La 10e édition du Prix des femmes architectes a eu lieu le 15 novembre 2022 au Pavillon de l’Arsenal, à Paris. Retour sur la nécessité de cet événement annuel.
Créé par L’ARVHA (Association de recherche sur la Ville et l’Habitat), association de référence dans le domaine de l’architecture, qui effectue des recherches, des études et des formations dans le domaine de l’habitat et du cadre de vie, ce prix pallie le déficit évident de valorisation du remarquable travail des femmes architectes. Soutenu par le Ministère de la Culture et le conseil national de l’Ordre des architectes, il vise à « mettre en valeur des femmes de qualités et qui ont créé des projets de qualité » [1].
En 2022, six architectes talentueuses sont mises à l’honneur :
– Prix des Femme architecte : Christelle Avenier
– Prix international : Rozana Montiel
– Prix Jeune Femme Architecte : Cristina Vega Iglesias
– Prix Œuvre originale : Julie Degand
– Mention spéciale Prix Femme Architecte : Adeline Rispal
– Mention spéciale Prix jeune : Claire Garcia Barriet.
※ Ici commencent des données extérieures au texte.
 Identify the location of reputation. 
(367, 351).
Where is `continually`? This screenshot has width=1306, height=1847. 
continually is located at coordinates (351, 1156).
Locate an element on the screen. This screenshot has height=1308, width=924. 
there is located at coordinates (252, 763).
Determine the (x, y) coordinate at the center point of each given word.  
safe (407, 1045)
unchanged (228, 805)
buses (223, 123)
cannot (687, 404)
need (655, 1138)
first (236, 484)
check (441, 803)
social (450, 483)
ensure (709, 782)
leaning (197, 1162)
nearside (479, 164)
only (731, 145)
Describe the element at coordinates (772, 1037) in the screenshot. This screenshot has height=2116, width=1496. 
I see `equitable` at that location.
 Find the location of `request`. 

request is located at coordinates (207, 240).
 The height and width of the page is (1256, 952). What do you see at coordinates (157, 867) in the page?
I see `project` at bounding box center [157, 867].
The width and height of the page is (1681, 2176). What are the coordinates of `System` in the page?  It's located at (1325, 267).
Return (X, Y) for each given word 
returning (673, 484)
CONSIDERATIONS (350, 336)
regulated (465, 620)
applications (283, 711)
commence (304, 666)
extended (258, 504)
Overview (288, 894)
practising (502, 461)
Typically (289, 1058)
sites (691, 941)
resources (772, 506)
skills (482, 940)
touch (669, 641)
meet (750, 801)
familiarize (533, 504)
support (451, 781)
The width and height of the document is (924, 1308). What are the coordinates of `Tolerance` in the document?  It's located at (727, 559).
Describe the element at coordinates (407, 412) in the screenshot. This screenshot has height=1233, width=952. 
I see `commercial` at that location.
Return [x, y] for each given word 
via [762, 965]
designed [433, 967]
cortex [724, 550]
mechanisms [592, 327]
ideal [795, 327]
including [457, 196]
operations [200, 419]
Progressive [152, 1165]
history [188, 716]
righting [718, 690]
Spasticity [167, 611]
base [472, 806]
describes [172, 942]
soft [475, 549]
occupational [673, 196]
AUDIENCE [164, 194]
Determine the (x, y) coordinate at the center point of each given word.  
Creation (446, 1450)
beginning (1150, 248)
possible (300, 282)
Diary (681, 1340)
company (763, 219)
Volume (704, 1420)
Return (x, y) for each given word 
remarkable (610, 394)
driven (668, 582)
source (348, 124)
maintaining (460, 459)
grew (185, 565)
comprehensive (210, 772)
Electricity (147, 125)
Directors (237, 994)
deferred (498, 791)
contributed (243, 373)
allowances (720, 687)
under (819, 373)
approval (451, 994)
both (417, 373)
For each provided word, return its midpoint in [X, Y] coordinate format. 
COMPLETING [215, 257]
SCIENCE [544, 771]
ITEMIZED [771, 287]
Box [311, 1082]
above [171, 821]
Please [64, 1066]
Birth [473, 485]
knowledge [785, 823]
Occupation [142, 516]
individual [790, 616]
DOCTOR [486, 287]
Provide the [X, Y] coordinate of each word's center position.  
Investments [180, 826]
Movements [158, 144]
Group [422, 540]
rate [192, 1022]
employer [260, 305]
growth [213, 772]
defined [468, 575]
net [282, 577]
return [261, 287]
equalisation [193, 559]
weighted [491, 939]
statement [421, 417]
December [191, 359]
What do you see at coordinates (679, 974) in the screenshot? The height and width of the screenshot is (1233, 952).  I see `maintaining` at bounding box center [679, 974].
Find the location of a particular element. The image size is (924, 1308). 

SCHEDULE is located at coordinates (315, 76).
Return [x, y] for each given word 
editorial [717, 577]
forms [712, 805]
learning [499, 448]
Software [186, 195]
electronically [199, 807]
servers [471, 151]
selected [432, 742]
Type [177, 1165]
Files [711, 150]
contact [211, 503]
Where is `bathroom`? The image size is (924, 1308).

Si les écoles d’architectures sont paritaires en France, 8% des femmes seulement fondent ou dirigent ensuite leur propre agence. En cause, la reconnaissance tardive de leurs travaux. Le documentaire Femmes architectes produit en 2018 par Demain TV explique que les femmes sont prévenues dès le début de leur carrière, plus ou moins implicitement, de la longue épopée qui les attend. « On nous a toujours dit très clairement : on est jeune architecte jusqu’à 50 balais, donc de toute façon, tant qu’on l’on n’arrive pas à cette étape, on nous prend plus ou moins au sérieux » explique Françoise N’Thépé, architecte et directrice de sa propre agence. De grandes figures de l’architecture ont pourtant prouvé par le passé « qu’elles sont aussi importantes, et qu’elles travaillent aussi bien que les hommes »[3], telles Eilleen Gray, Denise Scott Brown ou Charlotte Perriand.
Force est de constater que le monde professionnel de l’architecture, et par extension celui de la construction, demande plus aux femmes qu’aux hommes de prouver leur mérite. Ce soupçon d’incompétence peut durer de nombreuses années. Catherine Gayot explique par exemple qu’à la question « Connaissez-vous des femmes architectes ? », qu’elle pose souvent en conférences, les hommes, « arrivent à en sortir une, deux, mais trois jamais »[4].
Stéphanie Bouysse-Mesnage, historienne de l’architecture, du rôle et des pratiques des « femmes architectes », explique que les architectes femmes font face, encore aujourd’hui, à des situations que vivaient déjà leurs consœurs dans les années 1930, notamment l’obligation, en général, de s’associer à un homme pour mener à terme leurs projets de construction, au moins au début de leur carrière. Une coopération à tel point encouragée qu’elle en serait même survalorisée, d’après la sociologue Nathalie Lapeyre. L’architecte Odile Decq explique que la perte de son binôme masculin, Benoît Cornette, en 2018, a même remis en question sa capacité à tenir sa propre agence.
Les architectes sont confrontées à un plafond de verre dès qu’elles visent des projets d’envergure, autrement dit ceux susceptibles d’apporter une reconnaissance nationale et internationale. Elles sont « souvent responsables de construction de maisons individuelles synonymes de refuge et d’intériorité, des projets plus intimes liés à la sphère privée, alors que les réalisations plus prestigieuses sont souvent le fait d’hommes architectes. »
Créé en 2013, ce prix contribue à lutter contre toutes les inégalités dont sont victimes les femmes comme, par exemple, la question salariale. En 2022, le salaire brut horaire moyen des femmes salariées équivaut à 83 % de celui des hommes[7].
Grâce à leurs réalisations innombrables et remarquables, telles que celles de Zaha Hadid (1955-2011), l’architecte et urbaniste irako-britannique, qui a notamment réalisé le Musée national des arts XXIe siècle à Rome, ces architectes construisent progressivement une nouvelle réalité, plus égalitaire.
Lauréates et membres du jury du Prix des femmes architectes de 2022, le 15 novembre 2022. © DR
[1] Entretien en 2021 de Catherine Guyot directrice de l’ARVHA depuis 1997. à l’occasion de la journée internationale de la femme.
[3] Entretien en 2021 de Catherine Guyot directrice de l’ARVHA depuis 1997. à l’occasion de la journée internationale de la femme.
[7] Margaux Darrieus, Alice Dubet, « 10 chiffres sur la place des femmes dans l’architecture », Architecture Mouvement Continuité, Mars 2021.